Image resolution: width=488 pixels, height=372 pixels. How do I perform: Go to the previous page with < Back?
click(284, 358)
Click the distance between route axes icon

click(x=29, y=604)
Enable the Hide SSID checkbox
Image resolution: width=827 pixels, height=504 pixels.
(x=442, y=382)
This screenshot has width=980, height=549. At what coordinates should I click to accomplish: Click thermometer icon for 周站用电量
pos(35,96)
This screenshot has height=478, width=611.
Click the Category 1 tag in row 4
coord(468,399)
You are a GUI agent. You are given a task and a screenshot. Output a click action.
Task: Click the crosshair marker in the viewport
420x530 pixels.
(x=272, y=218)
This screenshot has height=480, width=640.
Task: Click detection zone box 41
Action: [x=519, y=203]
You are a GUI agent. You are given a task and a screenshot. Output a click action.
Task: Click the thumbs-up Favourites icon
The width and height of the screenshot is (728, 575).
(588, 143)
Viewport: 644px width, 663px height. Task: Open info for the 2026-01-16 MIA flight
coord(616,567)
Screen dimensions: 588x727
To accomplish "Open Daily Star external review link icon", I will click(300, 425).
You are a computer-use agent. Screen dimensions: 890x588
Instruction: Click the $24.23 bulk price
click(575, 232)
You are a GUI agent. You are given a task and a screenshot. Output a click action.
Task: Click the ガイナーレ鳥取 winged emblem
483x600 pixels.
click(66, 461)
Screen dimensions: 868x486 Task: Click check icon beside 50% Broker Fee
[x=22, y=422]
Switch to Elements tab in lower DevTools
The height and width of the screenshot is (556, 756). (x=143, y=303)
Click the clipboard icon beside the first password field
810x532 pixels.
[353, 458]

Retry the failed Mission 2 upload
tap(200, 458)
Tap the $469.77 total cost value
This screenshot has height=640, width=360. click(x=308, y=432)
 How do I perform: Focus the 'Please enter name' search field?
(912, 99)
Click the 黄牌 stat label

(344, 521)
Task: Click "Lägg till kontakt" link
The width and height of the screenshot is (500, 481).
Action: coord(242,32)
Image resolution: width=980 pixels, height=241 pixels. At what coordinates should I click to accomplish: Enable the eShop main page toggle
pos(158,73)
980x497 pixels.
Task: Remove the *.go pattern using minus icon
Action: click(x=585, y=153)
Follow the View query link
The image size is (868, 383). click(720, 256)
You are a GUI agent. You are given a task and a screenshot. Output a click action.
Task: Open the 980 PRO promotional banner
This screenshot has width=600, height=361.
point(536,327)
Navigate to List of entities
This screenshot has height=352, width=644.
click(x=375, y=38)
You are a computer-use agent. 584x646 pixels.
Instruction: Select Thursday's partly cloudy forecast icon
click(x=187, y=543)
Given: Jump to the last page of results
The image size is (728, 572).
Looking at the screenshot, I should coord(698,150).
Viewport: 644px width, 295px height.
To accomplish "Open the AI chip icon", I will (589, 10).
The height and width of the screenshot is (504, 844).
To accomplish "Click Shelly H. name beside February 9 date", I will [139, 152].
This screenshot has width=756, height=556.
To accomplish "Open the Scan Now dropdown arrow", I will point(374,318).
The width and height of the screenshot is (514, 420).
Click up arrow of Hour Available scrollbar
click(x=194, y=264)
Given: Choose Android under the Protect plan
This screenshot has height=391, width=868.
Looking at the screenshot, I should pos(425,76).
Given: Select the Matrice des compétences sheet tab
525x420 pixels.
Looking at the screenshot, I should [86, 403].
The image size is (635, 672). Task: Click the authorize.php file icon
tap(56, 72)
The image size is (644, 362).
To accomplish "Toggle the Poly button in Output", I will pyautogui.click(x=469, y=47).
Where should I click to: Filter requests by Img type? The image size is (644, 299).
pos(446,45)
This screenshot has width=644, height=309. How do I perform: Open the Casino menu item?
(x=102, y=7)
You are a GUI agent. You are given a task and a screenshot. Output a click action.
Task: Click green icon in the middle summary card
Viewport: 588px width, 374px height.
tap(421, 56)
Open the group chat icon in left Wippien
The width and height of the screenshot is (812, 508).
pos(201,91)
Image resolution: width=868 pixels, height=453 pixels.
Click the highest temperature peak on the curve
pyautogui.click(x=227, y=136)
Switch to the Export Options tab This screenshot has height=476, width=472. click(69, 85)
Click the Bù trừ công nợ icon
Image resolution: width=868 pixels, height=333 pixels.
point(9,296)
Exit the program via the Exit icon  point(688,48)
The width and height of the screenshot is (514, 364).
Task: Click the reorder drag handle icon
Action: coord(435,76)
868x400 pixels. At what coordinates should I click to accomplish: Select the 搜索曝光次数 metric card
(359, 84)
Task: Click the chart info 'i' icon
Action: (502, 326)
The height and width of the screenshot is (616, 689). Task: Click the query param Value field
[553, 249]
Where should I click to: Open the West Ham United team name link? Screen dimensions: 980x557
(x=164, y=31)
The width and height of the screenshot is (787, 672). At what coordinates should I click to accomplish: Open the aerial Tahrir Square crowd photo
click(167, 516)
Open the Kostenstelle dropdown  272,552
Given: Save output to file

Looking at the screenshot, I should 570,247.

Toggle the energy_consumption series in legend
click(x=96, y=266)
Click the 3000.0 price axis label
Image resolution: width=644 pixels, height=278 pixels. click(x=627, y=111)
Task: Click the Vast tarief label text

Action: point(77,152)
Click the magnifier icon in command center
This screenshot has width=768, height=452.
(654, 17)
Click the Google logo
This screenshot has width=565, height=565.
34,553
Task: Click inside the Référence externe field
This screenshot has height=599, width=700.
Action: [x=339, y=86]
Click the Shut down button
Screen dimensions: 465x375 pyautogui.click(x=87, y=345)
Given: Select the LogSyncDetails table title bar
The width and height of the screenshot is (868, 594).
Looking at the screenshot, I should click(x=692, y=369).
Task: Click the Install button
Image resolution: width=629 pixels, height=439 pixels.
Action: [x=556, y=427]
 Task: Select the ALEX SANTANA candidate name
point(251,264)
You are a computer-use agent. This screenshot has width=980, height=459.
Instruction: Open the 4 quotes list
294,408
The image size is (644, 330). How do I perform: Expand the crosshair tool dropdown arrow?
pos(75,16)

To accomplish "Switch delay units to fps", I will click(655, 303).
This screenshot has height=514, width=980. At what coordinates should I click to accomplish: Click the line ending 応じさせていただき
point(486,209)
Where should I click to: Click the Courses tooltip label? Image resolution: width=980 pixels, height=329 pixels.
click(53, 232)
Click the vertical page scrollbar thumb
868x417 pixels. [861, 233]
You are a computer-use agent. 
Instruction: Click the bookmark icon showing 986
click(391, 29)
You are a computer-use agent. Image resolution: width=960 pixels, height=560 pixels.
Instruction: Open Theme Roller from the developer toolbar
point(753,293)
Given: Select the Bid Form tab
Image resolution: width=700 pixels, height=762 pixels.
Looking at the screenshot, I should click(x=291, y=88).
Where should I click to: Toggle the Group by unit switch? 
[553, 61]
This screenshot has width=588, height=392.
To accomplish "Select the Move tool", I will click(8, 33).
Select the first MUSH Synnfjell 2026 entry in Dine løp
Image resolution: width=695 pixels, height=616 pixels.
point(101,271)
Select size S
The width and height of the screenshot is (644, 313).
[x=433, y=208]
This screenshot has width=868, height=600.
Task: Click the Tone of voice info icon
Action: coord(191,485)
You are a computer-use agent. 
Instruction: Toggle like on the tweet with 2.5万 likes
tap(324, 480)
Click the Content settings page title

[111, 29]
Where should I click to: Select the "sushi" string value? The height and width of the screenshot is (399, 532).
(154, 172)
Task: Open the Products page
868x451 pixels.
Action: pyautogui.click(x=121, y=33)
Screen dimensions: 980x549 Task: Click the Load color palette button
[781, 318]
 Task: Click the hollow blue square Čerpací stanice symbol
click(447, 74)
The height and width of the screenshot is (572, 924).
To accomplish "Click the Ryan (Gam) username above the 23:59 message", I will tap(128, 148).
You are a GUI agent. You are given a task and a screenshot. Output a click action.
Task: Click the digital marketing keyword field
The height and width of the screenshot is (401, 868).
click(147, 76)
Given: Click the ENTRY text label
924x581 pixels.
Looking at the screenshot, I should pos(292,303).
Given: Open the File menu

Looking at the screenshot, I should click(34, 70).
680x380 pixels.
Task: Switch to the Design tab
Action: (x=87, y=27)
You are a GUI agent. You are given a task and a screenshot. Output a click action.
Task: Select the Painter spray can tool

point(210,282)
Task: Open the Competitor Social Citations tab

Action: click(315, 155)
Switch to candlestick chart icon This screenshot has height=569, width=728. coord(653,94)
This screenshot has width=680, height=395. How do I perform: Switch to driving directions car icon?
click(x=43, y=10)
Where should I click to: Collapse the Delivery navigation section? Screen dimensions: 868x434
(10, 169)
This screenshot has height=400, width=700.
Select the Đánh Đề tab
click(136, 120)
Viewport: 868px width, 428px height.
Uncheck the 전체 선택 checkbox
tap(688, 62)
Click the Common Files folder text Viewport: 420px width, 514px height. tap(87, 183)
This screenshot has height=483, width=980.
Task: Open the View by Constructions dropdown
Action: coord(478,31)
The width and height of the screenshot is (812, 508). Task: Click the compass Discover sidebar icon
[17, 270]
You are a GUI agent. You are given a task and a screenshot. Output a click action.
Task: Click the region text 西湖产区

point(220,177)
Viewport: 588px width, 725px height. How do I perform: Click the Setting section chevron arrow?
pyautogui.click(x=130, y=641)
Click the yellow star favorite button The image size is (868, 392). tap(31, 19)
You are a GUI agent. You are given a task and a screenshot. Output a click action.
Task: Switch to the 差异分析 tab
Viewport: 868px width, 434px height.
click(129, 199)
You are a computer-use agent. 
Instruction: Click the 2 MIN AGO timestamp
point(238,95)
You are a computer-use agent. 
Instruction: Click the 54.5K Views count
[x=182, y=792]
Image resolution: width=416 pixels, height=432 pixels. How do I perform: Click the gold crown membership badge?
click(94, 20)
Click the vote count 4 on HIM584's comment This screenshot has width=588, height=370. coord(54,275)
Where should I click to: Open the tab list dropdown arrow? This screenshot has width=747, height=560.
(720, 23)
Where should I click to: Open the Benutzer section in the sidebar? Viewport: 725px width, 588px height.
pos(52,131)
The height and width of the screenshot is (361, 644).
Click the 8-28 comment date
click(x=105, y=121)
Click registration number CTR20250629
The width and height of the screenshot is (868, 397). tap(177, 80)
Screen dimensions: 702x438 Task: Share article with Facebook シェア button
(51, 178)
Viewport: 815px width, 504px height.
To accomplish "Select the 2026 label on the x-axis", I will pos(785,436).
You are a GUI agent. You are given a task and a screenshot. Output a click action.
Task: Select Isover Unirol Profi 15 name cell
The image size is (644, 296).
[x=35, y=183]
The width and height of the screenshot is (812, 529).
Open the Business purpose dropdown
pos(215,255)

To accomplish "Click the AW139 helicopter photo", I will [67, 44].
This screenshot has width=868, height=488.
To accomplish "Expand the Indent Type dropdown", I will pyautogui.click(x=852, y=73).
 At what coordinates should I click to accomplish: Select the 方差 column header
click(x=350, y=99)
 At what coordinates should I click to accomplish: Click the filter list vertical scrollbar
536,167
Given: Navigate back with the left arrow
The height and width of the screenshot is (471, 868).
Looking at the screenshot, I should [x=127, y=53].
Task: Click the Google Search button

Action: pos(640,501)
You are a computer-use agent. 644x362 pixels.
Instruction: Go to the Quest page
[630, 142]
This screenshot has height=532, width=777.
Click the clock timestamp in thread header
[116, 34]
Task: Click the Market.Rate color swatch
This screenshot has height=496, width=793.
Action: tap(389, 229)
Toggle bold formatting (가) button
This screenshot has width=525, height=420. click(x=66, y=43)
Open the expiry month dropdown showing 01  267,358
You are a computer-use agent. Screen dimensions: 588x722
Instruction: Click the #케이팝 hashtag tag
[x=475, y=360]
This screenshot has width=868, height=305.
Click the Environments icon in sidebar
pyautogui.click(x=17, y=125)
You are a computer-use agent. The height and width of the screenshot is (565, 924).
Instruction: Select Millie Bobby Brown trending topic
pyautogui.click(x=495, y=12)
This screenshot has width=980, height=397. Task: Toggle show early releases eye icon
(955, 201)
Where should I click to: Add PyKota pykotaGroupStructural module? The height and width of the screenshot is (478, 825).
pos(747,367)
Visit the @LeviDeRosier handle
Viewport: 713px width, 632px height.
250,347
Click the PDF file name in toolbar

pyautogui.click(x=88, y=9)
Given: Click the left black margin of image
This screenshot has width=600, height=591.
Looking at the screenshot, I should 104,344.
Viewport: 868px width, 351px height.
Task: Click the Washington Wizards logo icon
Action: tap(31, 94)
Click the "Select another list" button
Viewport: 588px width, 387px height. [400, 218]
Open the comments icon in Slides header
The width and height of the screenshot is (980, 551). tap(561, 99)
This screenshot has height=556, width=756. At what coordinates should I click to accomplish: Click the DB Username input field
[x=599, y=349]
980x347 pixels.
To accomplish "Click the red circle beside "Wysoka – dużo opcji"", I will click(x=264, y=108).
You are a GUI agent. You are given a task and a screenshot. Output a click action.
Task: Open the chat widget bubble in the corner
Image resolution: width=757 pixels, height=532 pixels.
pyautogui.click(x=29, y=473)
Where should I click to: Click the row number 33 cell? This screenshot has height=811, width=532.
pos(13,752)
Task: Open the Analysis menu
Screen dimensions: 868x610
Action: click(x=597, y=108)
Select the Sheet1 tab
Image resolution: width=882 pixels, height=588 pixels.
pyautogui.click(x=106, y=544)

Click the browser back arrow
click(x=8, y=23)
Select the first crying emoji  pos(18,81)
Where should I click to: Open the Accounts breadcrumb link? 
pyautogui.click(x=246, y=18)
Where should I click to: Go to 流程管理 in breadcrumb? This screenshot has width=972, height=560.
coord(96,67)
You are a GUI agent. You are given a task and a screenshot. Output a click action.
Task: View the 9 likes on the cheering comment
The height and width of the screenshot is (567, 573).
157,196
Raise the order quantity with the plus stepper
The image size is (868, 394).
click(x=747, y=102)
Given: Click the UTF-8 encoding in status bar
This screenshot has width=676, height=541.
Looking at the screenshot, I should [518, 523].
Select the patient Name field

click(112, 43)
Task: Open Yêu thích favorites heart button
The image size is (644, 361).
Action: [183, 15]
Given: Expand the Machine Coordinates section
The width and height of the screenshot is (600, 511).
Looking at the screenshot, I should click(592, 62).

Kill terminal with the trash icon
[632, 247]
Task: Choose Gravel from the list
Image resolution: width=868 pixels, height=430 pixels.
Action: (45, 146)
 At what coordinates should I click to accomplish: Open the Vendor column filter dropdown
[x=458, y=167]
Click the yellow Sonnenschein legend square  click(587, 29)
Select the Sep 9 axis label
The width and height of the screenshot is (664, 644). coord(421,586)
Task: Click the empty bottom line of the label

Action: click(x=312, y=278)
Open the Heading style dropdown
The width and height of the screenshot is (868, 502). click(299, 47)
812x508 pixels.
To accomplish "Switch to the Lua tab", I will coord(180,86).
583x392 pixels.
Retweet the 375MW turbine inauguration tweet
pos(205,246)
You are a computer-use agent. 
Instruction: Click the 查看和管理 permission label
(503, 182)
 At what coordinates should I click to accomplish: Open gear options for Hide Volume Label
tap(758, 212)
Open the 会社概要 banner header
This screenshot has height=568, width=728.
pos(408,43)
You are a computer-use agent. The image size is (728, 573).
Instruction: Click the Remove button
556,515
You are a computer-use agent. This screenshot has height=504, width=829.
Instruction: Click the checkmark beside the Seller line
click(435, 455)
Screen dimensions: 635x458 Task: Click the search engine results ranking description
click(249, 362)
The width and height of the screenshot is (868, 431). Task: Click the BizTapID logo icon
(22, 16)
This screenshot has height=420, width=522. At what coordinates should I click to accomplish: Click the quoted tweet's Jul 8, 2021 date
··········
Task goal » The task calls for all lines in the entries that hold "chat".

Answer to this exercise »
Open the group chat icon in left Wippien
Task: Open the chat widget bubble in the corner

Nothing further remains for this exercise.